I'm really becoming interested in what the Canadian networks take or response to all this is? No, really...I am.

5 comments:

Sal said...

the whole north American TV thing puzzled me enormously when I was first visiting Canada (Montreal to be precise). As a Brit, I'd never seen so much TV before, and also never seen so much dross. Seemed like you had to filter out huge quantities of crap to get to the gems, but once you got there, boy were they gems!

Good Dog said...

I can understand people wanting to see a show before everyone else so they can slap that smug look across their faces.

I can understand wanting to watch an episode without the damn commercial breaks breaking up the narrative.

But will the number of downloads take into account the possible drop in ratings from folk who "have seen it already"? How do the companies buying ad space feel about this, with potentially less faces to push their product into when the shows get their network premieres?

With magazines having their own websites, I can understand a drop in sales causing certain publications to be withdrawn.

But wouldn't it be better to get rid of the wide range of celebrity-fixated tat?

I mean how much more do people want to know about the ongoing shenanigans of Tom & Katie, Brad & Angelina, Paris Talentless or Lindsay Lohan... (Although judging from some websites/blogs, there's certainly nothing left of Lohan to see, unless we get an internal).

Personally, I've cut down on the number of magazines I used to buy, skimming though their websites instead.

The same with newspapers. During the week I only buy a paper if I'm out, away from the desk, and having to commute.

Here in the UK, with the summer silly season over, the broadsheets and tabloids are back with the free offers to lure buyers.

With The Times on Saturday, I got a DVD of Belleville Rendez-Vous in a little cardboard sleeve. The Sunday Times had a 10-track CD of Jimi Hendrix performing live at London's Royal Albert Hall. Oh, and a price hike.

In fact, of all the Sunday papers, only one didn"t have a free CD or DVD.

wcdixon said...

Thats the great unknown...who and how to pay for these shows when ratings and advert dollars plunge. At least you have the appearance of a self sustaining and indigenous industry over there (even if US shows still do well).

Problem for Canada is it is so dependent on simulcasting US shows as their own and not growing at least small indiginous successes that theres a concern if US shows start taking a different route for getting their shows out there (streaming/downloads), Canada won't have much of anything.

Yes, Lohan has managed to leave little to the imagination already, poor thing. Some of her 'handlers' should explain to her a little bit about the art of a career arc and 'having somewhere to go' life-wise.
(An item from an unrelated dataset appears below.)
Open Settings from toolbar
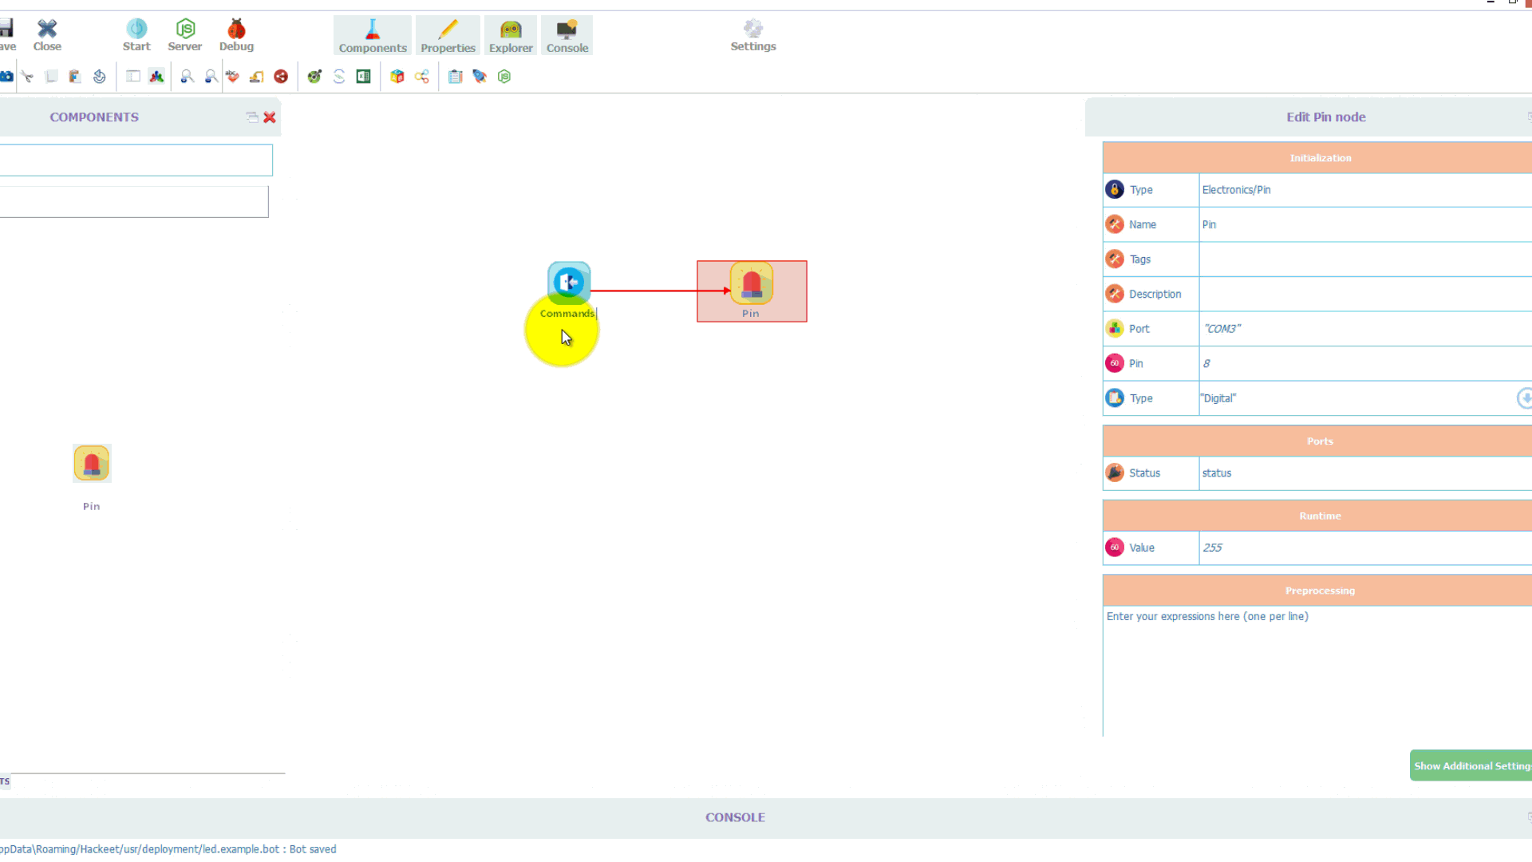 point(753,34)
Yes I barely buy a mag anymore, except for Q magazine - still like to have that one kicking around the bathroom each month.

Diane Kristine Wild said...

I think the theory is that people watching online are still a tiny proportion of the overall audience, and they will tell two friends, who will tell two friends, about this great show they saw. And advertisers and networks have been frantic since TiVo to recoup lost ad dollars (not to mention losing audiences to other forms of entertainment like video games and the Internet). They'd been trying to find ways to integrate products into stories and make money through online tie-ins even before streaming episodes online became so prevalent. It doesn't matter if you're watching online, ad-free, if Dr. House picks up his iPod and Nintendo GameBoy while insulting his minions (bad example 'cause that show's not likely to be online for a while, but still.)

Good Dog said...

Actually, thinking about it, Sky over here put money into the first season of Battlestar Galactica. Whether it was part of the deal or they simply won the coin toss, the show premiered in the UK in October/November, two months before the US debut.

Obviously it became ripe for downloading, and I think I'm right in saying that at the time there was some concern the audience wouldn't want to catch it again of Sci Fi Channel, thereby skewing the numbers. As it turned out, it wasn't the case.